Eles estão, em silêncio, DISCUTINDO A RELAÇÃO.
Acho uma covardia DISCUTIR A RELAÇÃO em silêncio. Eles não falam nada. Imundando o restaurante.
Já os mais modernos DISCUTEM A RELAÇÃO via Internet. Digita-se um disparate para ela na puta que o pariu, o texto vai para um satélite, dali vai para Columbus (Ohio, USA), volta ao satélite, baixa na central do Rio de Janeiro e, finalmente, entra no computador dela em no centro de São Paulo, a uns 500 metros de distância. Depois é a vez dela fazer o mesmo. Coitado do satélite que tem que decifrar aqueles palavrões todos. Em português, é claro!

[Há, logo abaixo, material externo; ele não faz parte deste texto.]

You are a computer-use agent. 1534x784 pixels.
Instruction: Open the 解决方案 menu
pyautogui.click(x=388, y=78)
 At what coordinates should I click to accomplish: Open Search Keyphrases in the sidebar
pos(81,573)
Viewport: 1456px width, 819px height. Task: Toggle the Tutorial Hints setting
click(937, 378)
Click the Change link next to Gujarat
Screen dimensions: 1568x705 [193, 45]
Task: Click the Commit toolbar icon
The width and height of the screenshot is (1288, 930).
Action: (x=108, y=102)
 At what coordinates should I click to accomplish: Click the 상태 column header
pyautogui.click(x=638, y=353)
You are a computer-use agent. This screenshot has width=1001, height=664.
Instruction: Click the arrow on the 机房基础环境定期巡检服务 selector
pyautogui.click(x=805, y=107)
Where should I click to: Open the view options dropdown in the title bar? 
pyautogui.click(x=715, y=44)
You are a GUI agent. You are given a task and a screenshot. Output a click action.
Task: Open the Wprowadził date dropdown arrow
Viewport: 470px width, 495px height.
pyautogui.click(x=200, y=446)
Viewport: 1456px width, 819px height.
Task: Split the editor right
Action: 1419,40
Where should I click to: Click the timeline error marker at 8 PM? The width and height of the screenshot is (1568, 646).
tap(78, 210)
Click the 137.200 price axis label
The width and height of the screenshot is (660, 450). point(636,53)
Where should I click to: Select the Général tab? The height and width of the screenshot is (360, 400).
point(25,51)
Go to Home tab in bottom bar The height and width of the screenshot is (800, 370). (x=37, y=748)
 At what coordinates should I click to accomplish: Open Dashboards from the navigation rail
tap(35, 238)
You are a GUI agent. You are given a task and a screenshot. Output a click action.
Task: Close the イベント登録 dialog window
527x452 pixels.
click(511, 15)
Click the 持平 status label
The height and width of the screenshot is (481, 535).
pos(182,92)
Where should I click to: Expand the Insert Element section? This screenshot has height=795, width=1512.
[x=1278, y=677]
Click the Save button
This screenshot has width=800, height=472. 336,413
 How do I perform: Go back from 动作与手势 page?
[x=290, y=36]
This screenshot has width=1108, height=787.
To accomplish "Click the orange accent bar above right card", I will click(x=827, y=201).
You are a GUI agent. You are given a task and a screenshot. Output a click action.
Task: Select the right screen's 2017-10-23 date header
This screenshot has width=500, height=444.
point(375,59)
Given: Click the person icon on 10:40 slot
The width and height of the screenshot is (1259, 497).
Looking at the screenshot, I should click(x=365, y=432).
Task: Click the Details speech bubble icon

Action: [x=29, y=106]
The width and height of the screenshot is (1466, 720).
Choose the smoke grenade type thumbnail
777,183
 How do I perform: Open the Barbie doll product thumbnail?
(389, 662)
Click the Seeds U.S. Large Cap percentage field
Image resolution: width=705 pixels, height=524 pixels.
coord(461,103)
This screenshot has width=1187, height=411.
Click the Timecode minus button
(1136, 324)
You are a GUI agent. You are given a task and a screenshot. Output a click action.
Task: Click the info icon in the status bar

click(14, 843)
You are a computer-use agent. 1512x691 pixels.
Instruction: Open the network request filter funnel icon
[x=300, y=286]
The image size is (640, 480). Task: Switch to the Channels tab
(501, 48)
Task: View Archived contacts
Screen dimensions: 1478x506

Mas o pior não é DISCUTIR A RELAÇÃO. O pior é pagar fortunas a um profissional, sentar-se numa poltrona ou divã e ficar ali, durante 50 minutos, por intermináveis semanas, meses a fio, anos seguidos, repetindo tintim por tintim como foi a nossa última conversa com o ser amado, fazendo um esforço danado para lembrar fala por fala, todos os diálogos.
E o terapeuta lá, com aquele olho de peixe morto, caído, quase bocejando, ouvindo, pela oitava vez, naquela mesma tarde, a mesma nauseante história de amor.
Sim, porque com ele a gente não DISCUTE A RELAÇÃO. Discutimos, no máximo, o preço. Da nossa dor.
Texto extraído do livro “100 crônicas de Mário Prata”, Cartaz Editorial – São Paulo, 1997, pág. 163. e adaptado por mim!!!